In the current study, a single intraperitoneal injection of NaOx in male rats induced CaOx crystal and luminal cast formation in the medullary tubules, observed 24 h after treatment. This experimental model was characterized by Khan et al. (1979, 1982, 1992), who reported an increase in urinary excretion of oxalate after a single NaOx injection, followed by its decrease within the next 12 h. In our study we observed a still prominent excretion of crystals in 24 h. Here, we focused on the factors involved in crystalline-induced AKI and consequent changes in renal function and morphology in 24 h.

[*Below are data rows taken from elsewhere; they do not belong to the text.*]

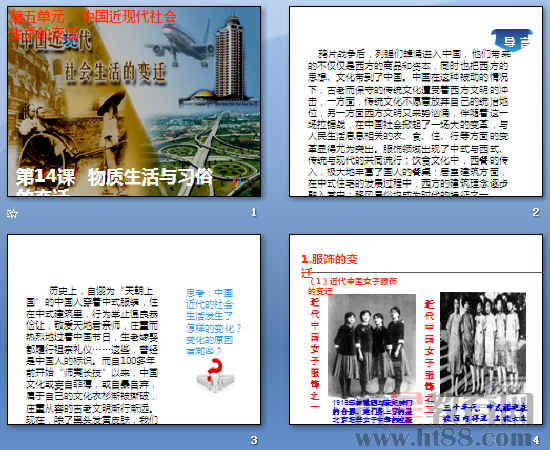Click slide number 2 label
550x450 pixels.
pyautogui.click(x=536, y=212)
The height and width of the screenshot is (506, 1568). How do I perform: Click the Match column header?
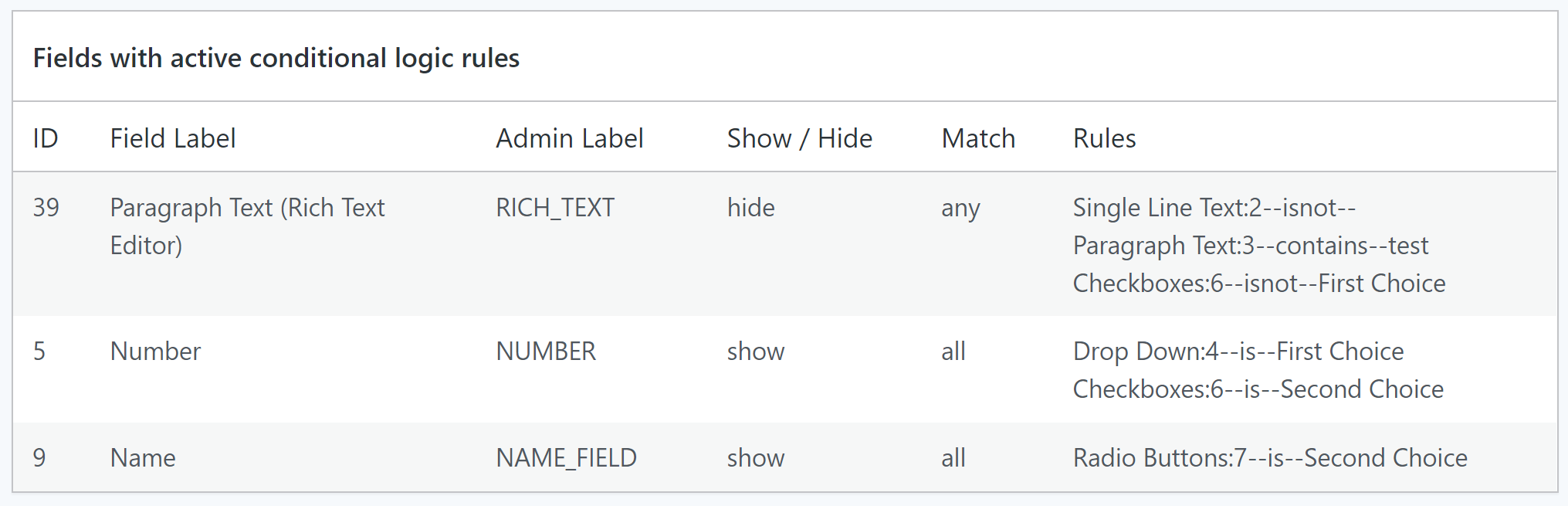978,138
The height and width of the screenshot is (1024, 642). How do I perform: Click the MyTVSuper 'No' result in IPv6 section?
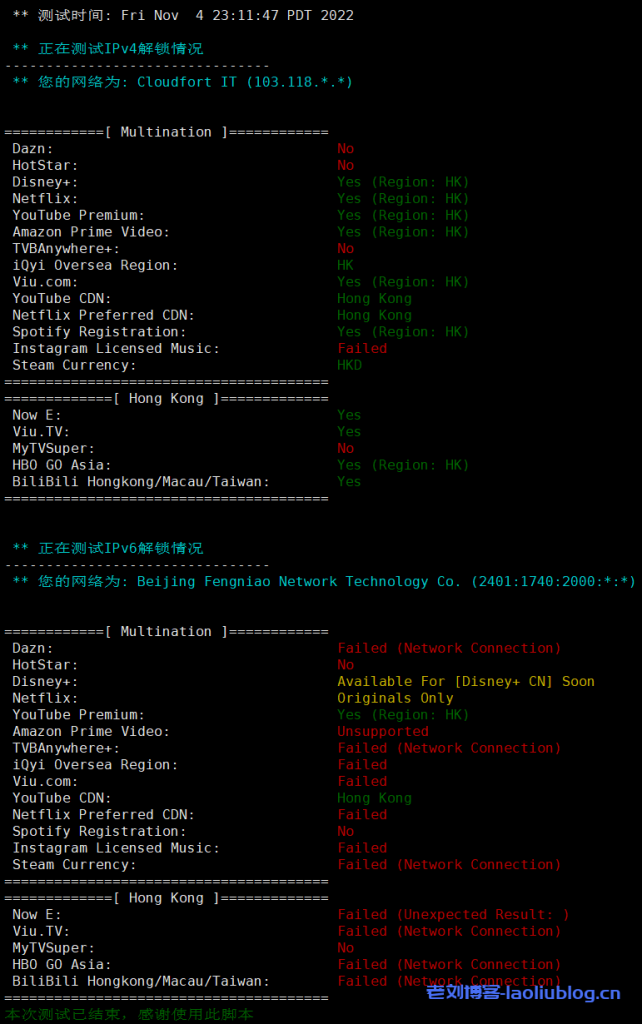pyautogui.click(x=345, y=948)
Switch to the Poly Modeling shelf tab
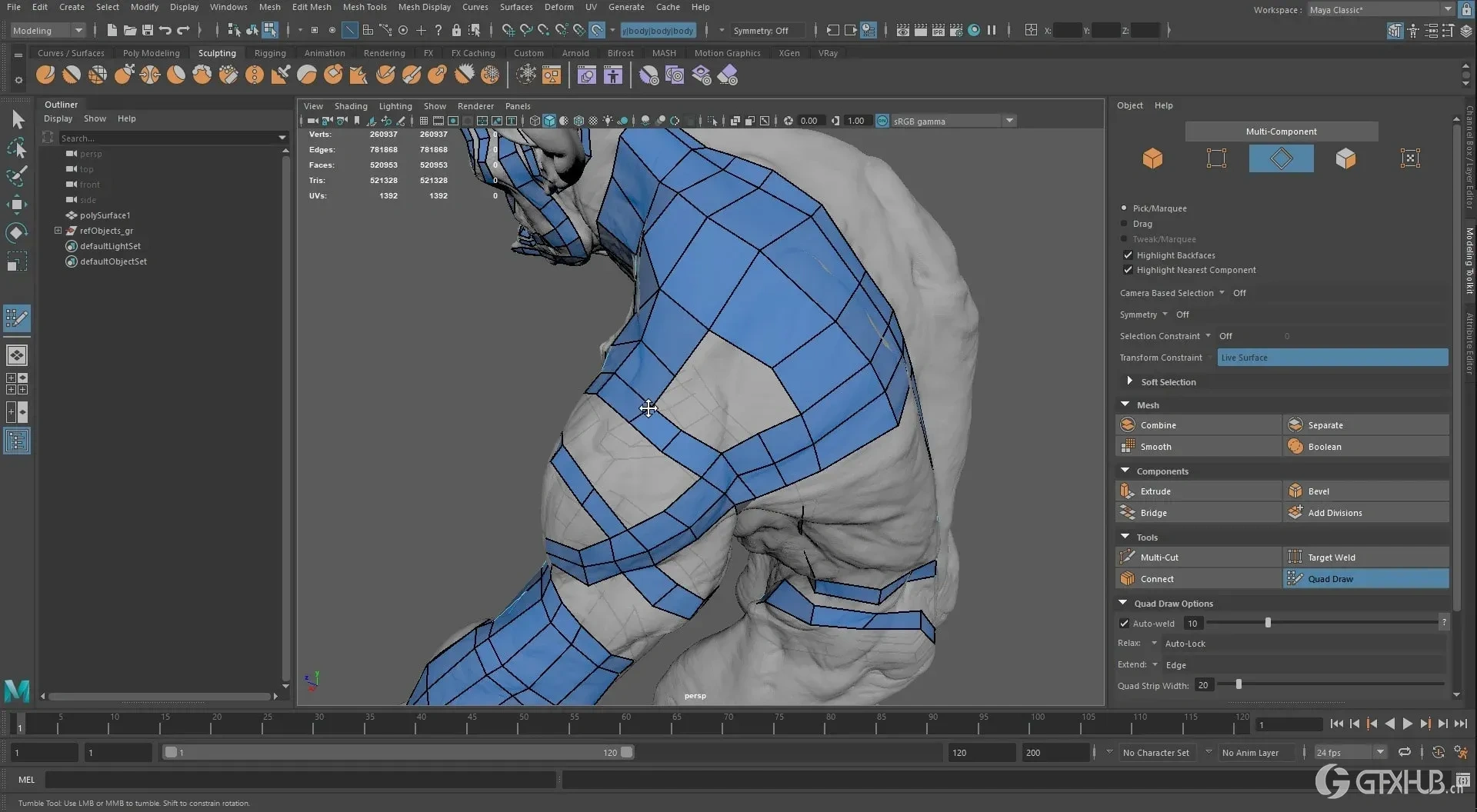 [x=152, y=52]
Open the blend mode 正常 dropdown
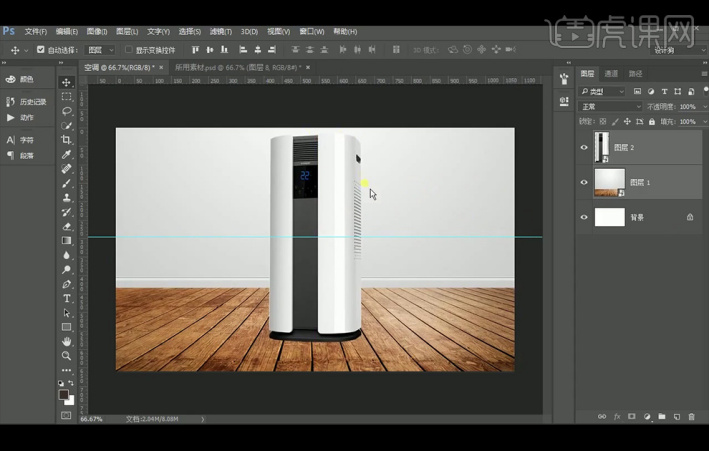Image resolution: width=709 pixels, height=451 pixels. [610, 106]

In our study, although the metabolic parameters were similar between the groups, we observed a significant decline in kidney function in rats treated with NaOx, since under this condition the animals showed increased plasma level of creatinine followed by reduced creatinine clearance. It is known that serum creatinine level is a suboptimal marker of glomerular injury, since it depends of many factors, including the new glomerular filtration rate (GFR), tubular secretion rate and urine volume (Moran and Myers, 1985; Arai et al., 2016). Thus, in the current study we also evaluated different factors related to glomerular injury. Our results demonstrate increased plasma level of urea, enhanced glomerular desmin staining intensity, decreased podocyte WT1 staining, increased nephrin mRNA expression in the NaOx-treated group. Together, our results indicate consistent glomerular injury in crystalline-induced AKI. Our findings corroborate other studies that demonstrated that tubular casts formed by crystals and/or necrotic cell debris can transiently obstruct the tubular lumen, resulting in decline of glomerular filtration rate (GFR) (Arai et al., 2016). Podocytes are terminally differentiated and non-proliferative glomerular epithelial cells that are situated on the outer surface of the glomerular capillary basement membrane (GBM) (Qian et al., 2019). Under healthy conditions, podocyte foot processes are connected to each other by slit diaphragms (SDs), which are organized by cross-linking molecules such as nephrin, podocin, Neph1, CD2AP and cytoskeleton proteins (Faul et al., 2007; Feliers, 2015; Garg, 2018). In addition, WT1 is a transcription factor that regulates the differentiation state of podocytes and is highly expressed in mature podocytes (Guo et al., 2002). It has been documented that injured podocytes re-enter the cell cycle, leading to dedifferentiation, podocyte damage and a loss of ultrafiltration barrier function, resulting in proteinuria (Greka and Mundel, 2012), which is the major risk factor for progressive chronic kidney disease. The increased nephrin mRNA expression observed in our study suggests a compensatory strategy of podocytes against the possible loss of damaged cells.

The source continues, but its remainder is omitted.